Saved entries
---
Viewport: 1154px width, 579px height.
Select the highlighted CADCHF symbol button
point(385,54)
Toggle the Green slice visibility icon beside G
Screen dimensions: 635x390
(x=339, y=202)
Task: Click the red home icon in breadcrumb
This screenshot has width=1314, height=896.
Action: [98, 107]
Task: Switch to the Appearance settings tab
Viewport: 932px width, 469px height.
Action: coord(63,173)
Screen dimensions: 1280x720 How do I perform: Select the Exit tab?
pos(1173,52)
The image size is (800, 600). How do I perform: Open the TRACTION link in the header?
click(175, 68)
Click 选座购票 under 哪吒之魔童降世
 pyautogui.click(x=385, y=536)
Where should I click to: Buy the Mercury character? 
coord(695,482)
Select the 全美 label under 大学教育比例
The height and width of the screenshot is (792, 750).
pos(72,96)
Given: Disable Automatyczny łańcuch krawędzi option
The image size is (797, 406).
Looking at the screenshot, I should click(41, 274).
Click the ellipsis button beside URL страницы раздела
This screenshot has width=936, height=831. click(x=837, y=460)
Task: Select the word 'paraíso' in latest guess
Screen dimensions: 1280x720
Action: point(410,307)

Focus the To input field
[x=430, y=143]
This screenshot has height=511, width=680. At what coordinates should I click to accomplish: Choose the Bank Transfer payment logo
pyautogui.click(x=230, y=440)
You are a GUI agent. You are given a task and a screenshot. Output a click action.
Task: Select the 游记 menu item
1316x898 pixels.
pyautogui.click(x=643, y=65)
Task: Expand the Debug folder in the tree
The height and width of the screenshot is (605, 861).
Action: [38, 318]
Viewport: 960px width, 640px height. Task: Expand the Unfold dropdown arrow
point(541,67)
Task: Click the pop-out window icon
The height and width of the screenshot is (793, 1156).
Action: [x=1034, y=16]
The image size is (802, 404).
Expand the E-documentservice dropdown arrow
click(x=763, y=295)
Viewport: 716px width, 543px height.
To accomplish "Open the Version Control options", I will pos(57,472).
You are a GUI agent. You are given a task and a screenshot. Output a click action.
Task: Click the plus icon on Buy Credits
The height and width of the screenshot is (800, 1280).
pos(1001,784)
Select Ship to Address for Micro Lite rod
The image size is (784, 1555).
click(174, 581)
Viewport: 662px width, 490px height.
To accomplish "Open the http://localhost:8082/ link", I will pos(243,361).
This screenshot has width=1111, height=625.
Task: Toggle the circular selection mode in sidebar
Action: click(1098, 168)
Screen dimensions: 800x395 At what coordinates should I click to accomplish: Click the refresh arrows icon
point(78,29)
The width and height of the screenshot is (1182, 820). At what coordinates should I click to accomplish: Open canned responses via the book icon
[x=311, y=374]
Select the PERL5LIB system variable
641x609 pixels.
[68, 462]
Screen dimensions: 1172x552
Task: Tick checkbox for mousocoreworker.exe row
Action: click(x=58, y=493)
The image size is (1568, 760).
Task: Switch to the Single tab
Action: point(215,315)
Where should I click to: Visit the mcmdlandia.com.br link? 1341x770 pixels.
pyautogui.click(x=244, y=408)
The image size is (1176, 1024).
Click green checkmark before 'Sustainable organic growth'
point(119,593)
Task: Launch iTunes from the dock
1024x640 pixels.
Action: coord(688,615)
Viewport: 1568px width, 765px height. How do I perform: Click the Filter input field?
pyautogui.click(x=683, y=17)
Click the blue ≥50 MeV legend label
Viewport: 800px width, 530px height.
---
▶ **Task to carry out**
Every record is to be written out verbatim.

▶ **Task output**
Viewport: 1154px width, 579px height.
Select the highlighted CADCHF symbol button
point(385,54)
Toggle the Green slice visibility icon beside G
Screen dimensions: 635x390
(x=339, y=202)
Task: Click the red home icon in breadcrumb
This screenshot has width=1314, height=896.
Action: [98, 107]
Task: Switch to the Appearance settings tab
Viewport: 932px width, 469px height.
Action: coord(63,173)
Screen dimensions: 1280x720 How do I perform: Select the Exit tab?
pos(1173,52)
The image size is (800, 600). How do I perform: Open the TRACTION link in the header?
click(175, 68)
Click 选座购票 under 哪吒之魔童降世
 pyautogui.click(x=385, y=536)
Where should I click to: Buy the Mercury character? 
coord(695,482)
Select the 全美 label under 大学教育比例
The height and width of the screenshot is (792, 750).
pos(72,96)
Given: Disable Automatyczny łańcuch krawędzi option
The image size is (797, 406).
Looking at the screenshot, I should click(41, 274).
Click the ellipsis button beside URL страницы раздела
This screenshot has width=936, height=831. click(x=837, y=460)
Task: Select the word 'paraíso' in latest guess
Screen dimensions: 1280x720
Action: point(410,307)

Focus the To input field
[x=430, y=143]
This screenshot has height=511, width=680. At what coordinates should I click to accomplish: Choose the Bank Transfer payment logo
pyautogui.click(x=230, y=440)
You are a GUI agent. You are given a task and a screenshot. Output a click action.
Task: Select the 游记 menu item
1316x898 pixels.
pyautogui.click(x=643, y=65)
Task: Expand the Debug folder in the tree
The height and width of the screenshot is (605, 861).
Action: [38, 318]
Viewport: 960px width, 640px height. Task: Expand the Unfold dropdown arrow
point(541,67)
Task: Click the pop-out window icon
The height and width of the screenshot is (793, 1156).
Action: [x=1034, y=16]
The image size is (802, 404).
Expand the E-documentservice dropdown arrow
click(x=763, y=295)
Viewport: 716px width, 543px height.
To accomplish "Open the Version Control options", I will pos(57,472).
You are a GUI agent. You are given a task and a screenshot. Output a click action.
Task: Click the plus icon on Buy Credits
The height and width of the screenshot is (800, 1280).
pos(1001,784)
Select Ship to Address for Micro Lite rod
The image size is (784, 1555).
click(174, 581)
Viewport: 662px width, 490px height.
To accomplish "Open the http://localhost:8082/ link", I will pos(243,361).
This screenshot has width=1111, height=625.
Task: Toggle the circular selection mode in sidebar
Action: click(1098, 168)
Screen dimensions: 800x395 At what coordinates should I click to accomplish: Click the refresh arrows icon
point(78,29)
The width and height of the screenshot is (1182, 820). At what coordinates should I click to accomplish: Open canned responses via the book icon
[x=311, y=374]
Select the PERL5LIB system variable
641x609 pixels.
[68, 462]
Screen dimensions: 1172x552
Task: Tick checkbox for mousocoreworker.exe row
Action: click(x=58, y=493)
The image size is (1568, 760).
Task: Switch to the Single tab
Action: point(215,315)
Where should I click to: Visit the mcmdlandia.com.br link? 1341x770 pixels.
pyautogui.click(x=244, y=408)
The image size is (1176, 1024).
Click green checkmark before 'Sustainable organic growth'
point(119,593)
Task: Launch iTunes from the dock
1024x640 pixels.
Action: coord(688,615)
Viewport: 1568px width, 765px height. How do I perform: Click the Filter input field?
pyautogui.click(x=683, y=17)
Click the blue ≥50 MeV legend label
Viewport: 800px width, 530px height.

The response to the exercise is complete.